Vascular disease constitutes a spectrum of vessel injuries associated with genetics, behavior and environmental risk factors [1], encompassing subclinical (early) vascular disease and subsequent vascular disease with clinical manifestations. Subclinical vascular diseases are usually asymptomatic, with mild vascular structural and functional changes that include impaired vasodilation, increased arterial stiffness, intima-media thickness (IMT) and arterial calcification [2,3]. To predict the risk of adverse cardiovascular events, such as ischemic heart attack and stroke, such early vascular disease injury can be detected by noninvasive or invasive methodologies [4]. According to a global cardiovascular disease (CVD) report, the number of deaths from cardiovascular events was 18.6 million by 2019 [5]. Therefore, early detection of vascular abnormalities and control of potential risk factors are pivotal in promoting cardiovascular health.

Due to changes in lifestyle and economic booms, nonalcoholic fatty liver disease (NAFLD) has become the leading cause of chronic liver disease, affecting over 1.7 billion individuals worldwide. The spectrum of NAFLD ranges from simple steatosis, nonalcoholic steatohepatitis (NASH), fibrosis, and liver cirrhosis, which may eventually develop into hepatocellular carcinoma [6]. Moreover, the complications of NAFLD involve not only advanced liver disease but also extrahepatic complications, particularly CVD. Our group has explored the clinical association and mechanisms linking NAFLD to CVD for over a decade [[7], [8], [9]]. Despite a lack of prospective longitudinal studies to confirm the causal effect of NAFLD on CVD incidence, there is accumulating evidence from clinical and basic studies showing that NAFLD may be an essential contributor to the initiation and progression of CVD, independent of traditional risk factors [9,10].

In this review, we summarize up-to-date clinical evidence to support the direct link between NAFLD and early vascular damage and subsequent cardiovascular events, elaborate on the epidemiological association between different pathological stages of NAFLD and vascular health, discuss the controversial views and suggest major directions for future research.
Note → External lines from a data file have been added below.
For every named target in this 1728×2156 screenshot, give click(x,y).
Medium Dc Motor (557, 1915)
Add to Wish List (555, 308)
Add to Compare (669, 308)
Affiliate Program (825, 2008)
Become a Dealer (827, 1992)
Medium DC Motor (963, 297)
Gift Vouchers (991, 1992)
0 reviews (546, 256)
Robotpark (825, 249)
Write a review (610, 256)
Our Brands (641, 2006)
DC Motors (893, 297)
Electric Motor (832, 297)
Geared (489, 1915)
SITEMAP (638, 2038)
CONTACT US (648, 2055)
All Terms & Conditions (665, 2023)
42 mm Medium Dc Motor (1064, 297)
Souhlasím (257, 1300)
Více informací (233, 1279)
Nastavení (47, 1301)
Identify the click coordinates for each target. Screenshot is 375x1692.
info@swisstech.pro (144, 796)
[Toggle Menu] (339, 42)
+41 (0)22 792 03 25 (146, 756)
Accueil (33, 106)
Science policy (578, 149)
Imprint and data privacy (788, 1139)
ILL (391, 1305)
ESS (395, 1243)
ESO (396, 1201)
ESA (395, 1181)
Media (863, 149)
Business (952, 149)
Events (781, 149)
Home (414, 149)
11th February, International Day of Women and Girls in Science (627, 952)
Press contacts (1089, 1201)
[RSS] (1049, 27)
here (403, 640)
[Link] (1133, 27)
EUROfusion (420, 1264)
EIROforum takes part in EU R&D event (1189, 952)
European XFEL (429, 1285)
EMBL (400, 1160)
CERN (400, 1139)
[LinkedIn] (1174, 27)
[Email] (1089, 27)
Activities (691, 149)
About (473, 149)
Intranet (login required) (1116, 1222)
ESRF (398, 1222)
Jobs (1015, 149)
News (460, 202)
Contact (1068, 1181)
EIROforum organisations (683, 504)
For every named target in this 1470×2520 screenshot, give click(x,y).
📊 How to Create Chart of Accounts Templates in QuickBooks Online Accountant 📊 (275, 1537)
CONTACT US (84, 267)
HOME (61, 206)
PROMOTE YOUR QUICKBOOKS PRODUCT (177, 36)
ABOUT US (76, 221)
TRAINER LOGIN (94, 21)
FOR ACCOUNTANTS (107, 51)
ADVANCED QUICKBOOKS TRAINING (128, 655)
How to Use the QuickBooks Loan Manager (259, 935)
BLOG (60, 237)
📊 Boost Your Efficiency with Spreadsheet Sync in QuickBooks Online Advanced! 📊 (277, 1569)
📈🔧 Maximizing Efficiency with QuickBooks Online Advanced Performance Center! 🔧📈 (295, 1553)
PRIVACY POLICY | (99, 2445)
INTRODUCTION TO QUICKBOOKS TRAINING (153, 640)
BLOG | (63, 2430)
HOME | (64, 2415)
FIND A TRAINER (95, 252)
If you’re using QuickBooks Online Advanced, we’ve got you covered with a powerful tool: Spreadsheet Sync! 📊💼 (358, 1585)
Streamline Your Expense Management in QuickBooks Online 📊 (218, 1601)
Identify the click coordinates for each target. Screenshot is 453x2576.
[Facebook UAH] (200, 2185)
In addition, we summarize the underlying pathophysiological link between NAFLD and vascular disease, including some recent research advances in immune inflammation, extracellular vesicles, and autonomic nervous system et al., which was not sufficient in previous reviews with a similar topic.

Section snippets

NAFLD and carotid intima-media thickness (c-IMT) increase

Carotid intima media thickness (c-IMT) is widely used as an assessment of subclinical atherosclerosis to predict the risk of CVD events [11]. More than a decade ago, a case-control study from Spain reported a significant increase in c-IMT and the frequency of arterial plaques in patients with ultrasound-diagnosed NAFLD [12]. Since then, numbers of clinical studies regarding the association between NAFLD and atherosclerosis have been conducted (Table 1). For example, Targher et al. found that in

NAFLD and cardiovascular events

A growing body of evidence confirms an independent association between NAFLD and adverse cardiovascular events (Table 2). In the Hoorn Study, Schindhelm et al. reported that alanine aminotransferase (ALT), a pathological marker of NAFLD, was prospectively associated with coronary heart disease (CHD) events, independent of traditional CVD risk factors [60]. Two other cohort studies confirmed elevated ALT levels to be independently associated with increased CVD-related mortality [61,62]. However,

Insulin resistance and dyslipidiaemia

It is believed that insulin resistance (IR) is the central link in the pathogenesis of NAFLD. IR activates of hormone-sensitive lipase (HSL) in adipose tissue, which leads to excessive lipolysis and free fat acid (FFA) results in the overload of mitochondrial β-oxidation system. It causes the accumulation of fatty acids and the disorder of lipid metabolism in the liver. [81,82] Moreover, IR triggers adenylate-activated protein kinase (AMPK) and PPARα pathways activation in NAFLD, which results

Conclusion

In recent years, vascular disease has become one of the most important public health problems in the world due to its high morbidity and mortality [5]. A large body of basic and clinical evidence supports NAFLD as an independent risk factor for early vascular disease and cardiovascular events. Limited by the lack of studies on pathological mechanisms related to NAFLD and CVD, there is still doubt about whether NAFLD is a direct contributor to CVD. However, epidemiological studies have well

Conflict of interest statement

No conflict of interest is declared.

Disclosures

None.

Funding

This work was supported by grants from the National Key R&D Program of China (2016YFF0101504, 2020YFC2004702), the National Science Foundation of China (81630011, 81970364, 81970070, 81770053, 81870171, 81970011), the Hubei Science and Technology Support Project (2019BFC582, 2018BEC473), and Medical flight plan of Wuhan University (TFJH2018006).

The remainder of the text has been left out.